2 Temmuz 1993 tarihinde Sivas'ta, Pir Sultan Abdal Kültür Derneği tarafından düzenlenen, Pir Sultan Abdal Şenlikleri'ne katılanların konakladığı Madımak Oteli, kundaklanarak ateşe verildi.
Çoğunluğu Alevi olan 33 yazar, ozan, düşünür ve 2 otel çalışanı ya yanarak ya da dumandan boğularak hayatını kaybetti.

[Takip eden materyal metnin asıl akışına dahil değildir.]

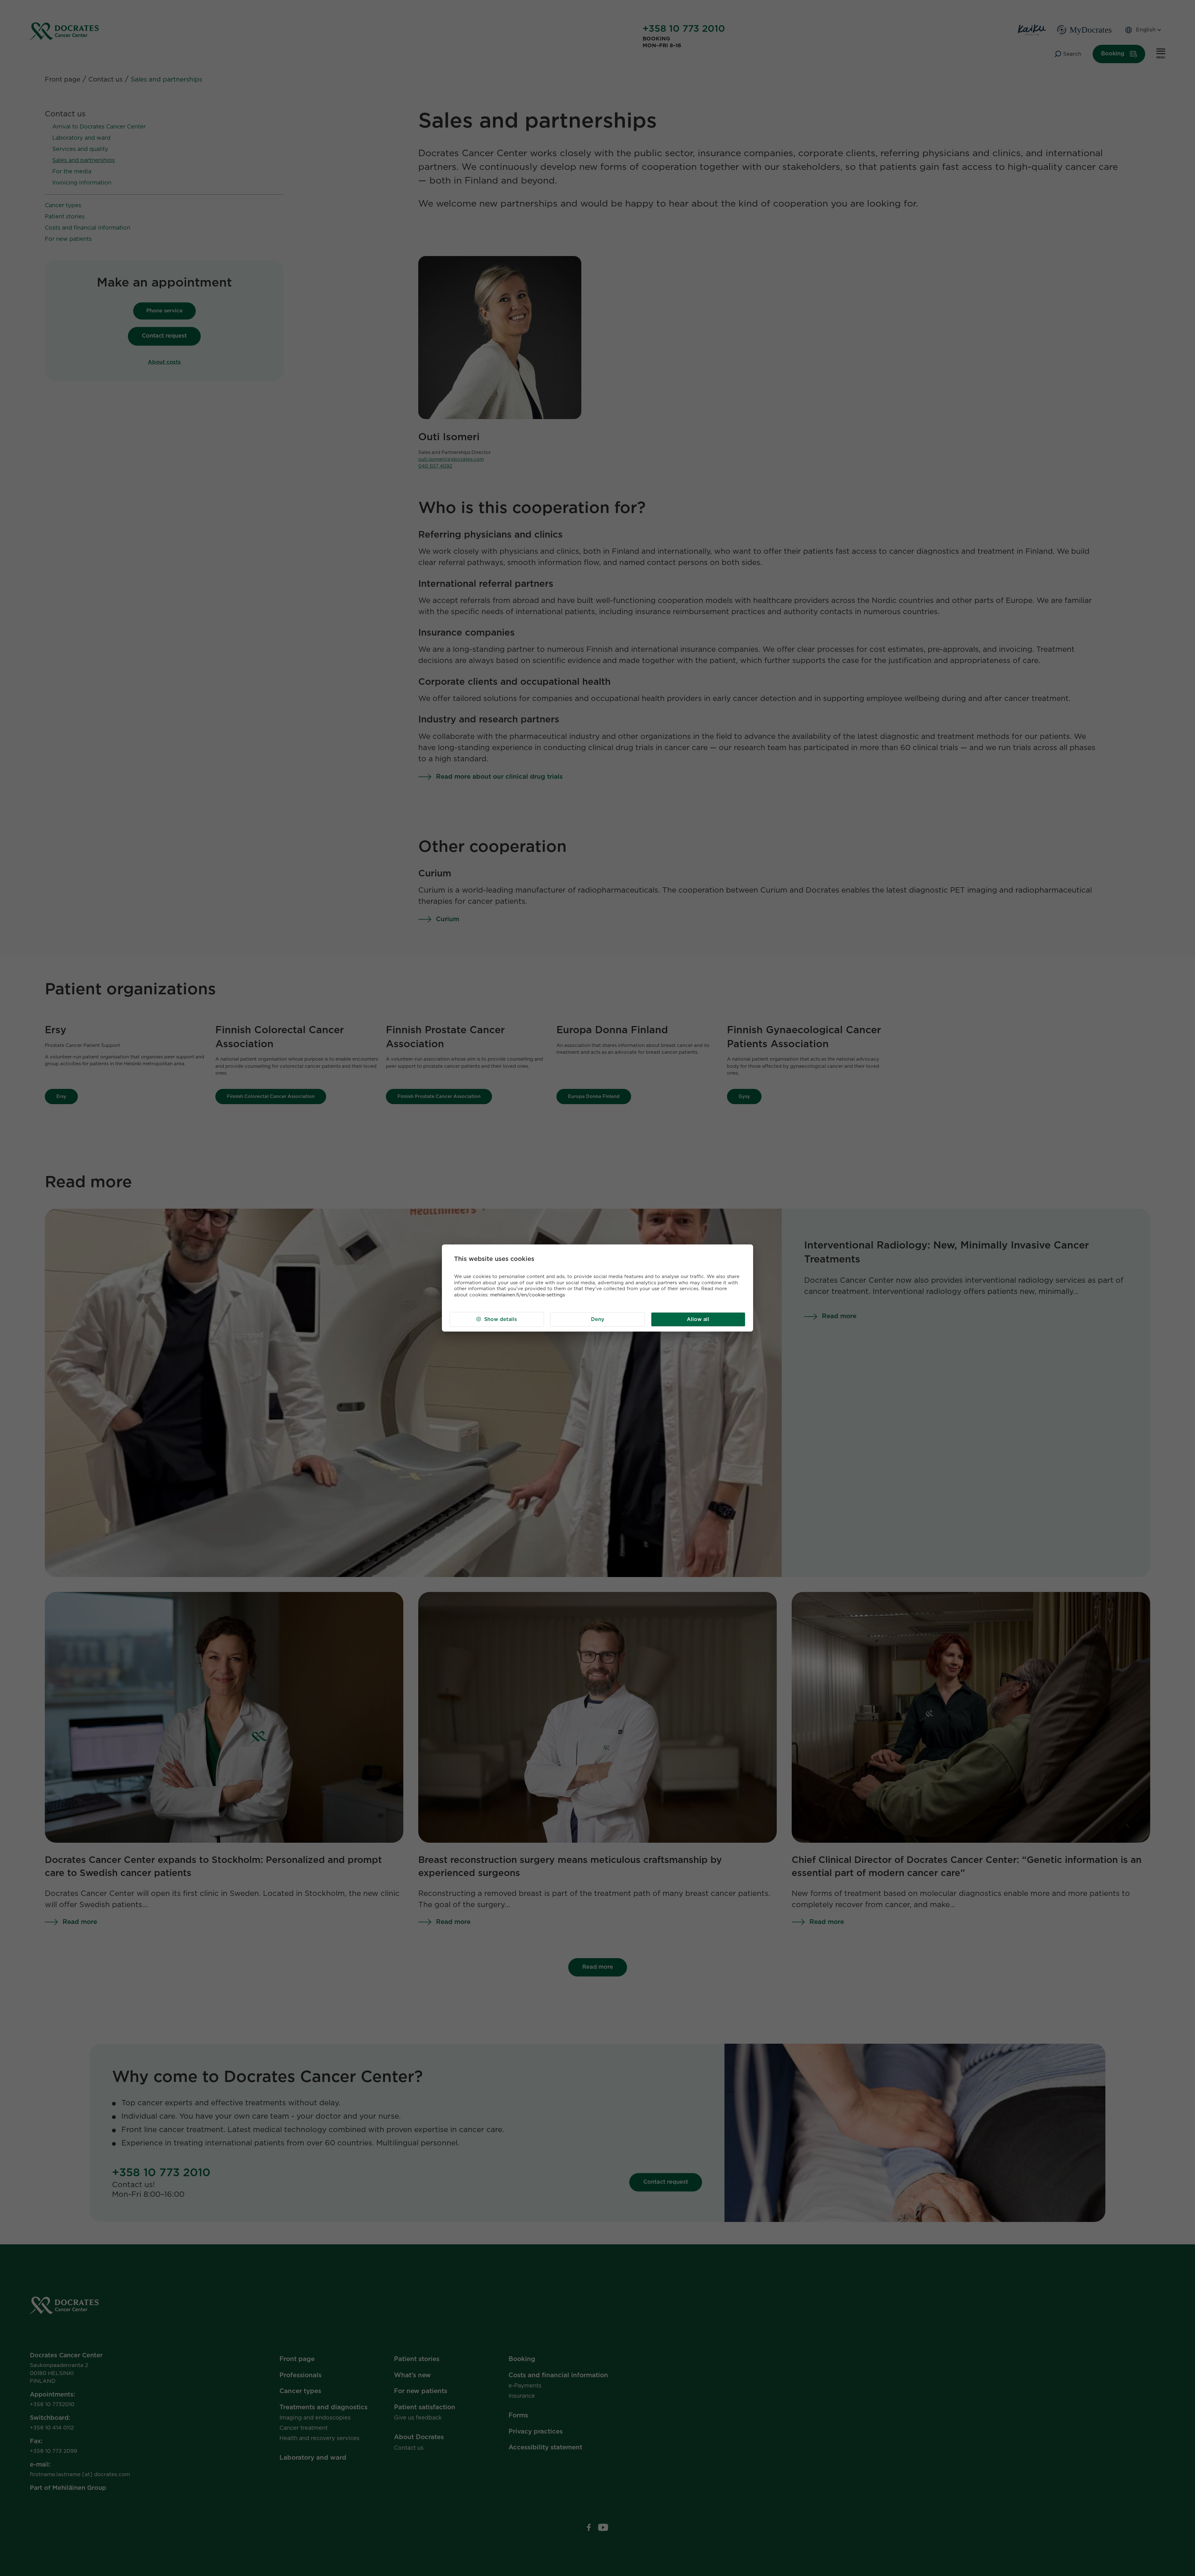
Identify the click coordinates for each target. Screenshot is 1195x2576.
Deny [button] (597, 1319)
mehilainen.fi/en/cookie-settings (527, 1295)
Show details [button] (500, 1319)
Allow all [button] (698, 1319)
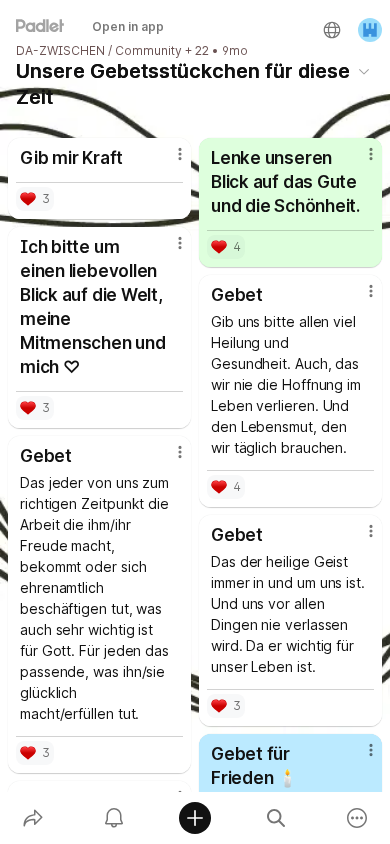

Sivas Katliamı kurbanları her yıl farklı eylem ve etkinliklerle anılıyor. Son yıllarda sosyal medyada #unutMADIMAKlımda etiketiyle paylaşımlar yapılıyor.
OLAY NASIL GERÇEKLEŞTİ?
1 Temmuz'da başlayan dört günlük Pir Sultan Abdal Şenlikleri için Sivas'a giden grup, aydınlar, sanatçılar ve şairlerden oluşuyordu. Şenliğin açılışında konuşanlardan biri de yazar Aziz Nesin'di. Behçet Aysan, Metin Altıok, Uğur Kaynar, Hasret Gültekin, Nesimi Çimen, Asım Bezirci gibi isimler de şenliklere katılanlar arasındaydı.
Katliamda hayatını kaybedenler arasında en yaşlısı 66 yaşındaki Asım Bezirci, en genci ise Sivas'a folklor gösterisi için giden 12 yaşındaki Koray Kaya idi. Hollanda vatandaşı Carina Cuanna Thedora Thuys ise katliamın tek yabancı kurbanıydı.
Katliamdan iki gün önce kentte dağıtılan bir bildiride, Aziz Nesin'in başyazarı olduğu Aydınlık gazetesinde yayımlanan Salman Rüşdi'nin "Şeytan Ayetleri" kitabından bahsedilmiş, Nesin hedef gösterilmişti.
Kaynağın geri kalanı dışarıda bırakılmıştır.